Unfortunately most moral decisions today assume there are no such divine revelation and therefore a predetermined moral order for us to discover and live by. Accordingly, many think it’s simply up to us to decide what orders our relationship to nature and each other. The problem with this modern tendency is deciding whose moral decisions/philosophy is the right one? Consequently we live in a confused moral state of affairs today. Without any objective starting point that rests in God, we now simply make up what’s right or wrong along the way.

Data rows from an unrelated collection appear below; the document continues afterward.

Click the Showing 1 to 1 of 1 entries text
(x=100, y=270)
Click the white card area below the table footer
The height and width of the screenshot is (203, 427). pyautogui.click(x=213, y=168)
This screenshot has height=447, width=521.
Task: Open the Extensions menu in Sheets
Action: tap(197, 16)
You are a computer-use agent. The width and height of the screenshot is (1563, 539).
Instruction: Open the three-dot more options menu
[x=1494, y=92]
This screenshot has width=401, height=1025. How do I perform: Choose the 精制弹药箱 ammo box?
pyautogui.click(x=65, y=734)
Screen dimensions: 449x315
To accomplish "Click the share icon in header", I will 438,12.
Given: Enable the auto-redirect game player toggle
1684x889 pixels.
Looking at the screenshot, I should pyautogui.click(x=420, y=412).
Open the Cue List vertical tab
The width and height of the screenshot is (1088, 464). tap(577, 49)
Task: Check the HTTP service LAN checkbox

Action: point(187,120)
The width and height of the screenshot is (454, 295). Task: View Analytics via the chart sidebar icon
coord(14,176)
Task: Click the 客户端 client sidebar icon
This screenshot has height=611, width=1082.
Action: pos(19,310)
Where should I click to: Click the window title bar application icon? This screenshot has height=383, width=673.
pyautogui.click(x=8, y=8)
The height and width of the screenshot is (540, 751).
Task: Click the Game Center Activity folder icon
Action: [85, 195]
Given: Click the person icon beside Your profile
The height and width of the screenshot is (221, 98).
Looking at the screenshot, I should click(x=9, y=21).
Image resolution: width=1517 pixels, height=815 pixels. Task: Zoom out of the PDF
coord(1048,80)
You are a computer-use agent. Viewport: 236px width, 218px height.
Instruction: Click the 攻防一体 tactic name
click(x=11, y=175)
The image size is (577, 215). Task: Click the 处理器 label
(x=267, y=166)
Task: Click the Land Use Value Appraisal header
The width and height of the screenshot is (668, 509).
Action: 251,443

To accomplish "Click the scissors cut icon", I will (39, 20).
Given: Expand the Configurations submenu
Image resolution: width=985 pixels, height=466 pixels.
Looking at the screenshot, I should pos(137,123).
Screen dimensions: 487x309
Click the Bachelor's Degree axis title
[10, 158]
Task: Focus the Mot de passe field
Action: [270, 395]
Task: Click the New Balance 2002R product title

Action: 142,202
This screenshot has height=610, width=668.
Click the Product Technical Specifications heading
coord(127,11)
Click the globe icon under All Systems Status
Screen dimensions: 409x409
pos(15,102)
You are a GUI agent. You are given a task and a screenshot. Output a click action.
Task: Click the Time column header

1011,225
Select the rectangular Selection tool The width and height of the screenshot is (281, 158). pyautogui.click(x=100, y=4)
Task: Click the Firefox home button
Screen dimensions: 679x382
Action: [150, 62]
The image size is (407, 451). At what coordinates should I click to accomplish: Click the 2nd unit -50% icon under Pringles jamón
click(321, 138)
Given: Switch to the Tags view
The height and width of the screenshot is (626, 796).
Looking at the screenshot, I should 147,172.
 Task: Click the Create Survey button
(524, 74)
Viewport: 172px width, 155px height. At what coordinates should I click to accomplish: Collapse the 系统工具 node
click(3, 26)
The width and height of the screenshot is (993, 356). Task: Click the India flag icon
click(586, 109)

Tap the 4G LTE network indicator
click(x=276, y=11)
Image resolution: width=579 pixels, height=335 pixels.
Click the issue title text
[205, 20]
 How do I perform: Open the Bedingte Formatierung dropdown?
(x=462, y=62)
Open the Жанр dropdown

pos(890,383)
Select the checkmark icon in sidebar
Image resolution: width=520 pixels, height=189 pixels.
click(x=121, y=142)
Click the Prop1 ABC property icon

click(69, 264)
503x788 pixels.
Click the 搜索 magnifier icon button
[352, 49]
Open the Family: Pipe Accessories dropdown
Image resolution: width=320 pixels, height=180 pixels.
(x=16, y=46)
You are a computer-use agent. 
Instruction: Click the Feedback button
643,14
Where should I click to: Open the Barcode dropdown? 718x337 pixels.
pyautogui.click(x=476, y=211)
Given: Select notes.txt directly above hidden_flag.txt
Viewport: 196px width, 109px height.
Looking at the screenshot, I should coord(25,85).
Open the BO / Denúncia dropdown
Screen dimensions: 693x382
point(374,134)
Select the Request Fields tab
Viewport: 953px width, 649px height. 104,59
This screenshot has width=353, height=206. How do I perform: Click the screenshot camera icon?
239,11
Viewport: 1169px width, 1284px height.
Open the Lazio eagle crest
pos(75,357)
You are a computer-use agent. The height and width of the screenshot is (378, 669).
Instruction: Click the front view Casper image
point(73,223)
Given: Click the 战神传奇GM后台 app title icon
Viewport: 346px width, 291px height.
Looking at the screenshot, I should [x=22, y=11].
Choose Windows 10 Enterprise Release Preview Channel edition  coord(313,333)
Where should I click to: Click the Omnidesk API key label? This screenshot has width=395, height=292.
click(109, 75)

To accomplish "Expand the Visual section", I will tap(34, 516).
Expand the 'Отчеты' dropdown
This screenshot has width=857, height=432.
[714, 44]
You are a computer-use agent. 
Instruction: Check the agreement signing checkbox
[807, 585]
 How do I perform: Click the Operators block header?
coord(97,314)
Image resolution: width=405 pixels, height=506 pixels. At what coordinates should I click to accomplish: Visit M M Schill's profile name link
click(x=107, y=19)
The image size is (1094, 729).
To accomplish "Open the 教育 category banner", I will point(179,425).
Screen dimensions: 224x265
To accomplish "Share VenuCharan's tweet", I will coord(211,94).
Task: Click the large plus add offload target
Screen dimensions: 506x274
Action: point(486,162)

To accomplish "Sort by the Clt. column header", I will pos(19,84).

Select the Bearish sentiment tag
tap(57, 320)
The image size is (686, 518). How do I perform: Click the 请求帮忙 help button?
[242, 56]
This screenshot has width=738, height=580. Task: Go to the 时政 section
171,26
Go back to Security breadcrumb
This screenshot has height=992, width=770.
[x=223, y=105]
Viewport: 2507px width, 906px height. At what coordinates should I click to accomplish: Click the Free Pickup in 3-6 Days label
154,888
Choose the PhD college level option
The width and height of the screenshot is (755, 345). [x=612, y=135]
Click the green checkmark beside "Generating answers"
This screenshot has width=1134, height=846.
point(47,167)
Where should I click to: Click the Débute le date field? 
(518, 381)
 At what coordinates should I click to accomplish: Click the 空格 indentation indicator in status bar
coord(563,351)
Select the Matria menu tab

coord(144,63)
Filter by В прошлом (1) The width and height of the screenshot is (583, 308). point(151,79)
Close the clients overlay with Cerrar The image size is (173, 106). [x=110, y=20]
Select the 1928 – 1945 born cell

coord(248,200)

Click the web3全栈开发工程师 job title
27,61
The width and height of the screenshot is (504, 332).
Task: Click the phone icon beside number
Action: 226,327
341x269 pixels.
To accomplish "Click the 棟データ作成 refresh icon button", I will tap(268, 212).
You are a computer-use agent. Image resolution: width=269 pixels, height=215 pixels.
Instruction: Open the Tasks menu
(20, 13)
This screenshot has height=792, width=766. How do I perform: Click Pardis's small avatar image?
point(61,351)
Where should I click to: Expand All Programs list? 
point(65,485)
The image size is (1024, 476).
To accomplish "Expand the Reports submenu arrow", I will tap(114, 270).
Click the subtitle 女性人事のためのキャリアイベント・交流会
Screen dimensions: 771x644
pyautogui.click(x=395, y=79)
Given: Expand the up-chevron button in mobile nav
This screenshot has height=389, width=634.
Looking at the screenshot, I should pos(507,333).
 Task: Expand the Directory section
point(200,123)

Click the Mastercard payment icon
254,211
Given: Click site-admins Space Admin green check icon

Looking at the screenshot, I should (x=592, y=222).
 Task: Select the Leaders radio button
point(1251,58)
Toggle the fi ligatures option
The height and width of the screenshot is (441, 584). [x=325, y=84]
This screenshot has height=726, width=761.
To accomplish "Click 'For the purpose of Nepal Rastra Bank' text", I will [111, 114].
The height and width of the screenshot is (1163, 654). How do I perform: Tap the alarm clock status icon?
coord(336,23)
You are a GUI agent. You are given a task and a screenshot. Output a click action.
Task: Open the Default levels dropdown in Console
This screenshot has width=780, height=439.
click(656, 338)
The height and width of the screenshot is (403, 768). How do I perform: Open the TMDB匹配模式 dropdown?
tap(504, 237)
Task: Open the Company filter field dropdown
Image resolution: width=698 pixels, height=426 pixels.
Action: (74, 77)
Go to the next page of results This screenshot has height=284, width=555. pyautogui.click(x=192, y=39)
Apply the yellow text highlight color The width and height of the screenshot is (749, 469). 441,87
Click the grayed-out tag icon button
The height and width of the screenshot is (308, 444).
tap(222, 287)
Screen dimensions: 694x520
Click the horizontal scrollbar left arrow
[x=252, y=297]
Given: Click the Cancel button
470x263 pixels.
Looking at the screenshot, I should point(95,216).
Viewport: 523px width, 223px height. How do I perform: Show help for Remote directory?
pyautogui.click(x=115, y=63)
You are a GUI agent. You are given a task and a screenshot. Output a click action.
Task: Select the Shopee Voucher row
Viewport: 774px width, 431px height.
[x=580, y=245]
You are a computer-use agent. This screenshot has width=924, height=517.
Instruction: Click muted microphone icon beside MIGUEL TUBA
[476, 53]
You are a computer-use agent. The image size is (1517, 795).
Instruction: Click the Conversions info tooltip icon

Another tendency in today’s moral thinking that we need to beware of is what is called ‘Historicism’. When the Resurrection no longer shapes our moral determinations – and thus unfolds for us a moral order that we’ve been created to participate in – creation easily becomes raw material for transforming and developing into whatever we decide it should become. For instance, the answers to the questions how we treat the environment and what is good or wrong is no longer something we discover in the Bible, but something that develops and thus changes over time. What might have been considered wrong or a sin at one time in history might now, thanks to so-called developing powers of our human reason, be acceptable behavior today. Again the problem here is whose understanding of this development is the right one? Answer, who knows?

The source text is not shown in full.